ABSTRACT
The linear channel is one of the key components of a linear-type marine magnetohydrodynamic (MHD) thruster. The cross-section of a linear channel directly affects the energy conversion process and performance of an MHD thruster. In this paper, the flow loss, distribution of the internal electromagnetic and flow field, and performance characteristics of a linear-type MHD thruster with three cross-sections are investigated using the finite volume method and 3D numerical simulations. The results show that under the same conditions, the performance of an MHD thruster with a rectangle cross-section is better when Re is less than 250,000, and that with a drum-shaped cross-section is better when Re is more than 250,000.
Marine MHD propulsion uses an electromagnetic force (Lorentz force) acting on seawater to generate a thrust. So few mechanical moving parts are required with MHD propulsion. As a result, this type of propulsion may be very quiet and simple. And MHD propulsion receives more attention recently (Ali, Pruiu and Ail, 2016; Hojati, Marashi and Kanzi, 2017; Mortaza, Mohammad and Diako, 2018; Mortaza, Mohammad, 2019). According to the configuration of the magnet and channel shape, marine MHD thrusters are classified into two main types, the linear-type MHD thruster with a linear channel and saddle-shaped magnet, and the helical-type MHD thruster with a helical channel and solenoid magnet. As shown in Fig. 1, the linear channel of a linear-type MHD thruster is composed of insulating walls and two flat/arc electrodes. It is very simple and easy to manufacture. And it has a small flow resistance. Therefore, the linear-type MHD thruster has been studied theoretically and experimentally since marine MHD propulsion was put forward.

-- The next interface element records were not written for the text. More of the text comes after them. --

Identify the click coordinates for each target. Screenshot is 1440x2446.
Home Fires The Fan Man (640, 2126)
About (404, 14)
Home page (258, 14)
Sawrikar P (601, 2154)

Doss(1990) and Thibault(1991) investigated the inner electrical field and electrolysis effect of linear-type MHD thrusters. The first superconducting MHD propulsion test ship "YAMATO-1" in the world used linear channels. Many experiments and calculations on performance of linear channels had been done, which got many good and significant results (Tasaki, Sugawara and Mori, 1991; Roy, 1993; Sasakawa, Takezawa and Sugawara, 1993). Gilbertt, Lint (1990) and Kom, Brunet (1995) used multiple linear channels arranged around a circle to reduce the leakage magnetic field. Tan, Yun and Ling (1997) established a mathematical model of a linear-type MHD propulsion system with a rectangular cross-section. Chai (2000) established a two-dimensional mathematical model of a linear-type MHD thruster using the finite element and finite difference method. He investigated the electromagnetic and flow field and influence of Hartmann effect in a linear channel with a rectangular cross-section. Zhao and Kong (2007) proposed a global calculation method for a linear-type MHD propulsion system based on the conservation of momentum and energy, and studied the influence of the geometry and size of a linear channel with a rectangular cross-section on the flow loss and propulsion efficiency. Hojati and et al. (2017) set up a simplified analysis model of a linear-type MHD thruster with a rectangular cross-section. Considering the influence of the seawater electrolysis and end loss, Mortaza, Mohammad and Diako (2018) studied the influence of the magnetic flux density and seawater conductivity on the performance of a linear-type MHD thruster with three-dimensional numerical simulations.